Bahkan, usai pernyataan Sri Mulyani tersebut, Direktorat Jenderal (Ditjen) Pajak menyatakan akan memberikan pemahaman kepada masyarakat melalui sosialisasi dan edukasi terkait dampak kenaikan PPN menjadi 12%. Ditjen Pajak tidak menampik belakangan terjadi gelombang penolakan rencana penerapan kebijakan tersebut.
Hanya saja, Dwi Astuti meyakini dampak kenaikan tarif PPN nantinya akan dirasakan oleh masyarakat. Pemerintah, klaimnya, akan mengembalikan hasil kenaikan tarif PPN ke masyarakat melalui berbagai program kesejahteraan.
"Upaya-upaya penyejahteraan tersebut antara lain melalui pemberian Bantuan Langsung Tunai [BLT], Program Keluarga Harapan [PKH], Kartu Sembako, Program Indonesia Pintar [PIP], Kartu Indonesia Pintar [KIP] Kuliah, subsidi listrik, subsidi LPG 3 kg, subsidi BBM, dan subsidi pupuk," kata Dwi kepada Bisnis, Jumat (22/11/2024).
Tidak lama berselang, arah perbincangan kembali berbalik: pemerintah kembali memberi sinyal penundaan.
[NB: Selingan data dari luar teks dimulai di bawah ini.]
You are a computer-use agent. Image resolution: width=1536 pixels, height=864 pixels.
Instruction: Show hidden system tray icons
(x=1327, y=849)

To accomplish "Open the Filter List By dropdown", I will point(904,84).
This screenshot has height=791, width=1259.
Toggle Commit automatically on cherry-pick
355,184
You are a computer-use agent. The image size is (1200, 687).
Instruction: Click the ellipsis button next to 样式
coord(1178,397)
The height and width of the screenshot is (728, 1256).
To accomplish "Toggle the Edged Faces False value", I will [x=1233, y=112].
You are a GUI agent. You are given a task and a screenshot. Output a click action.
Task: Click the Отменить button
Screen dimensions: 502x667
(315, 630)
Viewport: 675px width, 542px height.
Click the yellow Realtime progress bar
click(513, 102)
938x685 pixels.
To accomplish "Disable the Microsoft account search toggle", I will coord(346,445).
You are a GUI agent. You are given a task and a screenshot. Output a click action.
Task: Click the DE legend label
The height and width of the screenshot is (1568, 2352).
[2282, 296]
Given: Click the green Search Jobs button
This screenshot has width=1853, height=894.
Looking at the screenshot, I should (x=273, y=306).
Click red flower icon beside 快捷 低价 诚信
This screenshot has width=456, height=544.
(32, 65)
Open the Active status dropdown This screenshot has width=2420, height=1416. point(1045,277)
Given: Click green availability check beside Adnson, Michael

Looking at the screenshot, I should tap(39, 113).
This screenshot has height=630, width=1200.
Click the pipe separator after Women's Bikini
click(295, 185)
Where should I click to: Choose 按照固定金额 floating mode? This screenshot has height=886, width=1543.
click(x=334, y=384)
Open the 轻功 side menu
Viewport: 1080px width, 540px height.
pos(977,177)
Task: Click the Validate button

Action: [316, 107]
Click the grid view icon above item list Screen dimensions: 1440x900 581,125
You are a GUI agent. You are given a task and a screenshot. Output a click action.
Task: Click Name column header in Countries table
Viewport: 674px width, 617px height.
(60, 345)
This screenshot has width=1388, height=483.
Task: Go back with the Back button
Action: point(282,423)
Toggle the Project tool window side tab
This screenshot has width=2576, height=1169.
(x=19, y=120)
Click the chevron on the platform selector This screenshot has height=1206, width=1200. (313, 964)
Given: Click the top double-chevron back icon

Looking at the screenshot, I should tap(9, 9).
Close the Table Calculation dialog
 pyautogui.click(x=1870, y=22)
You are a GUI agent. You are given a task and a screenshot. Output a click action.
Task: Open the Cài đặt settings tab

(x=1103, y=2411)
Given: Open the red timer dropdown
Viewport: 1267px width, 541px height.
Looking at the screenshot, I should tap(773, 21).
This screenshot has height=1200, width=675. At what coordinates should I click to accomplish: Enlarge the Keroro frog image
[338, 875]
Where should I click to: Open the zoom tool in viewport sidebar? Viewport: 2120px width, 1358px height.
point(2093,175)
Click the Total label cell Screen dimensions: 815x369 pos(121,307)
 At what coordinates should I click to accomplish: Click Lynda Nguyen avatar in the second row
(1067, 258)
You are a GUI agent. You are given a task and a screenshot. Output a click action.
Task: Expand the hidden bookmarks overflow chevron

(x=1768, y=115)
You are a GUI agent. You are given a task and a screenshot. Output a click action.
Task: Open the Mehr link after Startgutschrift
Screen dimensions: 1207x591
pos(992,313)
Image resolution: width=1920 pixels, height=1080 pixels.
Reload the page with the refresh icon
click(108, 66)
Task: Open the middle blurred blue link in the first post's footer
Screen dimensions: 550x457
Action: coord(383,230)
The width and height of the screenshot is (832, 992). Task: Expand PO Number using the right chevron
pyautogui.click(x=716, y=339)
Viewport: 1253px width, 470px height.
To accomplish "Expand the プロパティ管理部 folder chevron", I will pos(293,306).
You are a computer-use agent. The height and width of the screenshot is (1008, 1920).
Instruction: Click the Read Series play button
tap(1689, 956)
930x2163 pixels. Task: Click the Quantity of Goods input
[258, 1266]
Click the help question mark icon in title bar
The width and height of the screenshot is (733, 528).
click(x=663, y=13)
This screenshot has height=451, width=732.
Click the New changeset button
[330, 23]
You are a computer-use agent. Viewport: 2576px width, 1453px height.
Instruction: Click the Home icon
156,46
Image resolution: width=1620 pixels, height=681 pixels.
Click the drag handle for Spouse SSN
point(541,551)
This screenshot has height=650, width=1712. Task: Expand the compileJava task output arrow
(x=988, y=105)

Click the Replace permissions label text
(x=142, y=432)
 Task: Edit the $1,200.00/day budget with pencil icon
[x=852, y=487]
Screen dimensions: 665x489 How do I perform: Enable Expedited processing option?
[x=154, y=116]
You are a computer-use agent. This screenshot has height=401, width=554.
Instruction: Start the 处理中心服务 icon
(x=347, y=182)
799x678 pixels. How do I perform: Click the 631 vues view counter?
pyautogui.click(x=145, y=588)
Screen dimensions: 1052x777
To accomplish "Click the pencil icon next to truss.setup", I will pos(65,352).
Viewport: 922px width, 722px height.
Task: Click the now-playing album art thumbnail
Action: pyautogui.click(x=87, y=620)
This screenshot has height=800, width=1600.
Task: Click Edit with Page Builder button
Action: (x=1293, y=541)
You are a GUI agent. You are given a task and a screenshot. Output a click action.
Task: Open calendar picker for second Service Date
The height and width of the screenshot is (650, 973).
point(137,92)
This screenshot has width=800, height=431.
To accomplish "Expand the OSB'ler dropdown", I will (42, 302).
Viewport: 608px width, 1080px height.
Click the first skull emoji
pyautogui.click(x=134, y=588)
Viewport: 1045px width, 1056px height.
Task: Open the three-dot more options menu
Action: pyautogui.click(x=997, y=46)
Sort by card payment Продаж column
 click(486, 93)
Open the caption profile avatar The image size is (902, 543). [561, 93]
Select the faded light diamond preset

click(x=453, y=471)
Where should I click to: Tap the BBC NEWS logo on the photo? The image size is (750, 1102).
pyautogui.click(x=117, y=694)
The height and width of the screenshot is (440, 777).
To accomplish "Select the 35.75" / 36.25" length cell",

Ketua Dewan Ekonomi Nasional (DEN) Luhut Binsar Pandjaitan blak-blakan kemungkinan besar pemerintah akan menunda penerapan kenaikan tarif PPN.
Menurut Luhut, pemerintah ingin memperbaiki daya beli masyarakat terlebih dahulu. Pemerintah, kata Luhut, tengah menggodok stimulus bantuan sosial kepada rakyat khususnya kelas menengah sebelum tarif PPN 12% diterapkan.
"Ya hampir pasti diundur [kenaikan PPN jadi 12%], biar dulu jalan tadi yang ini [bantuan sosial]," kata Luhut kepada wartawan, Rabu (27/11/2024).
Usai pernyataan Luhut, Ditjen Pajak Kementerian Keuangan menyatakan akan menunggu keputusan final Presiden Prabowo Subianto.
"Terkait hal tersebut [pernyataan Luhut], DJP [Direktorat Jenderal Pajak] senantiasa akan mengikuti keputusan pemerintah," jelas Direktur Penyuluhan, Pelayanan, dan Hubungan Masyarakat Ditjen Pajak Dwi Astuti kepada Bisnis, dikutip pada Sabtu (30/11/2024).
Dalam perkembangan selanjutnya, pimpinan DPR kemudian menemui Prabowo di Istana Negara. Wakil Ketua DPR Sufmi Dasco Ahmad menyatakan parlemen meminta pemerintah lebih selektif dalam mengenakan tarif PPN 12%. Artinya, tidak semua barang/jasa yang dikenakan tarif PPN 12%.
Dia juga meminta secara khusus kepada Prabowo untuk menurunkan pajak bagi barang kebutuhan pokok. Menurut Dasco, Prabowo menyambut baik usulan DPR.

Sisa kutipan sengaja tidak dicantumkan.